Knowing what Adams could do with octopus at Bluebeard, his last Indianapolis employer, we ordered the octopus panzanella alongside lamb tartare and a salad of spring peas and radishes. The panzanella—with almost double the surprisingly tender, plancha-grilled octopus than hunks of bread—gave evidence that Adams refined his skills with textures and plating even further in his short few months in Louisville. Bites of salty Spanish chorizo and olives lent depth to the mild octopus, and dollops of exceptionally creamy yogurt and a tangy dressing, as well as shaved radishes, helped lighten a rich and satisfying lunch salad. Just as impressive was the utterly smooth and pure lamb tartare, served on Amelia’s bread with the traditional egg yolk not on top but cleverly bracing the bread at the bottom of the plate. Tender peas were definitely the bulk of a spring pea and radish salad, the only dish that might have wanted for more texture or a bit more bite. But wafer-thin radishes and shavings of nutty Parmesan rounded out this super-refined take on the salad-bar classic.

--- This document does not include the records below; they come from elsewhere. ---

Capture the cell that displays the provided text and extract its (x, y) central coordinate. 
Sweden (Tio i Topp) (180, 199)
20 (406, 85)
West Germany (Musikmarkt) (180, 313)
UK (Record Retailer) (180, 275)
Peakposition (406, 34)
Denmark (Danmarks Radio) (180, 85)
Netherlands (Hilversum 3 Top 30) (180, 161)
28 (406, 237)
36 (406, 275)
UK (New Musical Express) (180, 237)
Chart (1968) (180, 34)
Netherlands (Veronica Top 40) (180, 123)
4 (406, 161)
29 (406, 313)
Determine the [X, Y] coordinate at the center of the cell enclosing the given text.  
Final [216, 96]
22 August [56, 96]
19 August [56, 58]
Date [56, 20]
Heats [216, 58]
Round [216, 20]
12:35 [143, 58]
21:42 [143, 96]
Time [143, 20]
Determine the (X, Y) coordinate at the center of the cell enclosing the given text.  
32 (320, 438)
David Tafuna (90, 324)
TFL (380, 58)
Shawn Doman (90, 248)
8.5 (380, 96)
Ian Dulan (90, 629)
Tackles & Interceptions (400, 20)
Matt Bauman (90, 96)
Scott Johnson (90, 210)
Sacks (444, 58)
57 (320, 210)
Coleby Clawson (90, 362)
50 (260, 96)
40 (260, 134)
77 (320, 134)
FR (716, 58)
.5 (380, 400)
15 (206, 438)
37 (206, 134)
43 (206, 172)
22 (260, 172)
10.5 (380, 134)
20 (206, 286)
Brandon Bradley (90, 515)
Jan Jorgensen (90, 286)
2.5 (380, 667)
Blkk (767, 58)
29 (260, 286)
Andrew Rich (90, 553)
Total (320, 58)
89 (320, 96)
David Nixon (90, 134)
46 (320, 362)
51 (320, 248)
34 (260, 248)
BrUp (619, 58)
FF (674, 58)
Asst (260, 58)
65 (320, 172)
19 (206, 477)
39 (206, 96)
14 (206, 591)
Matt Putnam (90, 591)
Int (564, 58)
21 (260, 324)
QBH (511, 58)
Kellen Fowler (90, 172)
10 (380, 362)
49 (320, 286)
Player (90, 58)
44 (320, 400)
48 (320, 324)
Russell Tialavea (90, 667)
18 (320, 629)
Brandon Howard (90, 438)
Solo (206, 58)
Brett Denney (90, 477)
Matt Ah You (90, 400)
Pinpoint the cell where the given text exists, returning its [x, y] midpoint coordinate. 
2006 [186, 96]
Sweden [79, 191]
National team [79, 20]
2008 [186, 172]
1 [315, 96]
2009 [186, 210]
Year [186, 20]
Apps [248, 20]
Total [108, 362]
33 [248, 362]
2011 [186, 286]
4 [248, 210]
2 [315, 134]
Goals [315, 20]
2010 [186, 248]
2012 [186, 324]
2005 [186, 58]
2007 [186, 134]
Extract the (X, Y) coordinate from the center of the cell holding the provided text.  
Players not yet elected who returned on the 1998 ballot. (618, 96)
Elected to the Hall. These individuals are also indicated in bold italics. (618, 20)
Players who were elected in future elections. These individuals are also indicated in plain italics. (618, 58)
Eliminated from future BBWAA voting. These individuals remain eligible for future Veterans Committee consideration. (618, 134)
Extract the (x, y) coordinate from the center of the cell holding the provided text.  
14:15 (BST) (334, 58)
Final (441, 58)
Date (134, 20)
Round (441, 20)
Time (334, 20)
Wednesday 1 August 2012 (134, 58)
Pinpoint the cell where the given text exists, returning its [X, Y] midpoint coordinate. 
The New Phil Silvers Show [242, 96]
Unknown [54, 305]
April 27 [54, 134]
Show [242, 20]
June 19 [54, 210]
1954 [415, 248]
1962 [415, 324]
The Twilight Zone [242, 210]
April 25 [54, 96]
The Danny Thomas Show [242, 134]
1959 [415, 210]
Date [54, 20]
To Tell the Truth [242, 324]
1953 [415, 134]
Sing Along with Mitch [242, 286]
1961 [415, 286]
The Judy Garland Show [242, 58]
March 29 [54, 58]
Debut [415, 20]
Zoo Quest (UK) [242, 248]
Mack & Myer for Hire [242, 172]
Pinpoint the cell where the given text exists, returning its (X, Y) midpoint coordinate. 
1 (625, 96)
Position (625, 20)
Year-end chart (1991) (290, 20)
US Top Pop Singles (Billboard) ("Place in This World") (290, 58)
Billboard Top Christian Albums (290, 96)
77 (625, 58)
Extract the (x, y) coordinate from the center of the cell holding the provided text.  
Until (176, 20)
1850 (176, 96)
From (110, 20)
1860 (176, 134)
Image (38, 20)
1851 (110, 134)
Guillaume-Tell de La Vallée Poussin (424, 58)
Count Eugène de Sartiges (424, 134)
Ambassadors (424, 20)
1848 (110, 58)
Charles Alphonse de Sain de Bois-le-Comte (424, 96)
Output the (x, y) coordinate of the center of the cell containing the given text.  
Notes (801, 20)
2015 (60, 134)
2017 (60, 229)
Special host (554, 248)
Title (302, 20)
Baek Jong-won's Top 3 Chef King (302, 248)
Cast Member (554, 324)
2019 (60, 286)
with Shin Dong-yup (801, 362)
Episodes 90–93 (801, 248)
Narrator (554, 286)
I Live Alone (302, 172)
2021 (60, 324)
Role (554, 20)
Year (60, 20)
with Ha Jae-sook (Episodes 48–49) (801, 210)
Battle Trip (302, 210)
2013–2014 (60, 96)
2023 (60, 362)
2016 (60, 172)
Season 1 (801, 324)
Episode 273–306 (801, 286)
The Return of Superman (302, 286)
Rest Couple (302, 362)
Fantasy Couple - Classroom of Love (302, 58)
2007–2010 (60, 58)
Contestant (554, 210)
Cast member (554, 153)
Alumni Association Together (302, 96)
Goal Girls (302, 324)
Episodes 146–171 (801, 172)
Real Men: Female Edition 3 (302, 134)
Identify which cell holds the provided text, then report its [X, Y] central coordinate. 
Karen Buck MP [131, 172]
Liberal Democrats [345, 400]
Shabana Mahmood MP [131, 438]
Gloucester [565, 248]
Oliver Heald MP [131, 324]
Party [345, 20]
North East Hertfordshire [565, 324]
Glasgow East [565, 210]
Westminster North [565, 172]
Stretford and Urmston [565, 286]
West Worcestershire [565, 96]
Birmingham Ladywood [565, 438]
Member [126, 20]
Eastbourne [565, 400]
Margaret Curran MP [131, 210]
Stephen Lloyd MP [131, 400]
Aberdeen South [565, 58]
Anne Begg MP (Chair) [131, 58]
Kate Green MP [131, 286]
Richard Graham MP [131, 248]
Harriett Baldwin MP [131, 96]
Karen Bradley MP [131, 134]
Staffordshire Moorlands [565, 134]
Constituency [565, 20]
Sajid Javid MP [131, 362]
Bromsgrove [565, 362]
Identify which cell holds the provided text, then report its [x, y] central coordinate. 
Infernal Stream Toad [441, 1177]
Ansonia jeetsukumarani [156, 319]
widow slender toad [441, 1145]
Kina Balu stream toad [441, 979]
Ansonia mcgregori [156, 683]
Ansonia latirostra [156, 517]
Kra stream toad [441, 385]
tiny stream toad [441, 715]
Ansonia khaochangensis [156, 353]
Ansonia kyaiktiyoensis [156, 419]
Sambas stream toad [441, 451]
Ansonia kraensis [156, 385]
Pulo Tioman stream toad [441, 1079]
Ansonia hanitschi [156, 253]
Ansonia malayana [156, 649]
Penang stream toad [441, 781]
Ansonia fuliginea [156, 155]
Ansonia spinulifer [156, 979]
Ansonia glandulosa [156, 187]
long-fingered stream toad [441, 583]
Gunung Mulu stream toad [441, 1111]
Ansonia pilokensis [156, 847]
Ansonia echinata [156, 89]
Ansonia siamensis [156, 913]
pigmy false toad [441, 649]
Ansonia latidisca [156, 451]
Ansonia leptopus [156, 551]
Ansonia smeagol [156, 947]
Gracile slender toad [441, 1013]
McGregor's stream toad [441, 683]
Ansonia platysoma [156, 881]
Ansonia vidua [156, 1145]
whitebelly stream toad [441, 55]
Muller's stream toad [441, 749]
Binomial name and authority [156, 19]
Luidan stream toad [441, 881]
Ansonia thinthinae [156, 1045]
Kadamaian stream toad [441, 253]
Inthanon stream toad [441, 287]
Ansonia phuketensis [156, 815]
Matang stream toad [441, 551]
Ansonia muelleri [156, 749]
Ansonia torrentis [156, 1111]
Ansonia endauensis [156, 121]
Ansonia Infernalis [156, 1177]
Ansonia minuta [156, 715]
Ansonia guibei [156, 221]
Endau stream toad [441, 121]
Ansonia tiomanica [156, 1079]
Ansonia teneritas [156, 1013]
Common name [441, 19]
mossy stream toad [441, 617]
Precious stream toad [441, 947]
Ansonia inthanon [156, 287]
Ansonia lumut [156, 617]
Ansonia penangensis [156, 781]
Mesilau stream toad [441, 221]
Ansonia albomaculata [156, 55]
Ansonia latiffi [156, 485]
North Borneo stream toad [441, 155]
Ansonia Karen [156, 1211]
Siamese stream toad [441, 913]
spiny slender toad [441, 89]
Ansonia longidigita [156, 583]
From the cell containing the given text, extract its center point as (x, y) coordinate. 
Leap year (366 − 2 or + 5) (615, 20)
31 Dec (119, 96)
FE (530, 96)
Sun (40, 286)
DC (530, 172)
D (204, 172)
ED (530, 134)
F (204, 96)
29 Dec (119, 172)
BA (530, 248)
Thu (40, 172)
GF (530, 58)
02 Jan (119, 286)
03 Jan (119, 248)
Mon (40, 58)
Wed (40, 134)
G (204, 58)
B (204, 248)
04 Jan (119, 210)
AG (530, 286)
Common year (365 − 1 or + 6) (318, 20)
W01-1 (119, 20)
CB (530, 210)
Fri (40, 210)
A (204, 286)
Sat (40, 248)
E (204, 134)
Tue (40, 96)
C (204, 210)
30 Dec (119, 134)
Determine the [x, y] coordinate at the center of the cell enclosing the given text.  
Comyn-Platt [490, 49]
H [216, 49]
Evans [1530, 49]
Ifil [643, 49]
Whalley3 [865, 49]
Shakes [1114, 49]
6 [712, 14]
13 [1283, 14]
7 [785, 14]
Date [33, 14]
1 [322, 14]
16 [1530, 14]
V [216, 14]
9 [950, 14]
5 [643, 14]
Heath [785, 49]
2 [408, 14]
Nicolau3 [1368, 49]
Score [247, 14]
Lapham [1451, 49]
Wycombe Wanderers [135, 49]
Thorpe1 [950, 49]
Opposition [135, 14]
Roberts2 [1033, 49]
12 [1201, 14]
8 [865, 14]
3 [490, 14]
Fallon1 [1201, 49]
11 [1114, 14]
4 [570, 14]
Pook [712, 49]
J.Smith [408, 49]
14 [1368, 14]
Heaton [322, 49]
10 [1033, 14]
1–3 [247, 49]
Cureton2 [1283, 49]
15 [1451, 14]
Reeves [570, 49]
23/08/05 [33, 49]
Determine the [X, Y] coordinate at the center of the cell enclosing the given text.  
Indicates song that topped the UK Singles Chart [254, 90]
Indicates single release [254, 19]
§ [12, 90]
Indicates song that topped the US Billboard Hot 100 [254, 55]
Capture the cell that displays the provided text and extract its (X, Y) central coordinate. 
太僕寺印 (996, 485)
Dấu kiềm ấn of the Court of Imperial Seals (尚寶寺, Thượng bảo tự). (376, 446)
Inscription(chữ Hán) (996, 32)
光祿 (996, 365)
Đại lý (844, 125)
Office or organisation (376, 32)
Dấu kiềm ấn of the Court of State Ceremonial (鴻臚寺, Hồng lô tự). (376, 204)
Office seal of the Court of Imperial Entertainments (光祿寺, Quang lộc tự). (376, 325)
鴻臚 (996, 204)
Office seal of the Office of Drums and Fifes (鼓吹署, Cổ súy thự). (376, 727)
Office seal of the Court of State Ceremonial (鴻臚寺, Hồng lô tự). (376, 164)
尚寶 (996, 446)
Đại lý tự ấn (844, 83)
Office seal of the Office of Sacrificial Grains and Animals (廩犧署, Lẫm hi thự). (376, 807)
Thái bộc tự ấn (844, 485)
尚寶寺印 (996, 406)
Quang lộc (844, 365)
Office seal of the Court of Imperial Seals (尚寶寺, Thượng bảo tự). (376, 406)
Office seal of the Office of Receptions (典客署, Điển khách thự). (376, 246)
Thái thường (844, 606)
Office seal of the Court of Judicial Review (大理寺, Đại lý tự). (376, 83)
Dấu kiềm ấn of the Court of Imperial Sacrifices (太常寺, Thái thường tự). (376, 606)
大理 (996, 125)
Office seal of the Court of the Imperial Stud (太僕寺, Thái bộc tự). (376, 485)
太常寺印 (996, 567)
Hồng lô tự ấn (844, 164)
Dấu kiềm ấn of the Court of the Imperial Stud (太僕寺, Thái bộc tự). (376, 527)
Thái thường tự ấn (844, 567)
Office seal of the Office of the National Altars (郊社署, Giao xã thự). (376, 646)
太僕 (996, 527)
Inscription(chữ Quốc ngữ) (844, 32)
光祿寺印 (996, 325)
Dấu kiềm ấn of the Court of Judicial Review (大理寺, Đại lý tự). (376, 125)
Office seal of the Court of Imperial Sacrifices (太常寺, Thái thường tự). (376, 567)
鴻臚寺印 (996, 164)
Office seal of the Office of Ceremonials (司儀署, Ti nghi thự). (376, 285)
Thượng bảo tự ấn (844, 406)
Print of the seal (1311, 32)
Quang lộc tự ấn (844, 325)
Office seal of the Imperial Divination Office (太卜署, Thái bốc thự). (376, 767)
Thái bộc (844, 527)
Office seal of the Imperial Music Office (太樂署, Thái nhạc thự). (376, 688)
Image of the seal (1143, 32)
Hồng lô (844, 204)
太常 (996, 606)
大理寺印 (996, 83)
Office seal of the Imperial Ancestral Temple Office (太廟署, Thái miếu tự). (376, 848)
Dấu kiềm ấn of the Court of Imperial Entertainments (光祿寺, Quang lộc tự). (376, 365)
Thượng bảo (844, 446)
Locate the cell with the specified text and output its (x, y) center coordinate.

Heading deeper into the “anchor” portion of the menu, we opted for the roasted halibut for our lunch entree. And while the light, flaky fish with a golden coating was as good as any we had eaten in town of late, the accompanying radishes, a theme on Adams’s menu that came fork-tender and drenched with the butter they had been poached in, were what really made the dish. (Wilted ramps and a lusciously viscous clam broth didn’t hurt.) Just to see what Plow & Anchor’s kitchen could do with desserts, we finished with perhaps the most intriguing creation of the meal, a lavender-scented biscuit topped with fresh strawberries, rhubarb, and more of those sweet peas and pea shoots, as well as traditional creme anglaise enriched with pureed peas. The slight vegetal quality of the peas and the tang of the rhubarb offset the sweetness of the biscuit and berries in one of the most balanced desserts currently featured in the city. It was a great reminder of why local diners so mourned Adams’s sudden departure from Bluebeard last fall—and why they are so glad to see him returned and cooking at the top of his game.
As a kickoff to the new restaurant, Plow & Anchor is featuring a Celebrity Chef Dinner on Memorial Day, May 26, at 6 p.m. with dishes by Food Network host and chef Ben Vaughn, Kenmore brand chef Kari Karch, Circle City Sweets’s Cindy Hawkins, Baker, and Adams—all paired with St. Supery wines.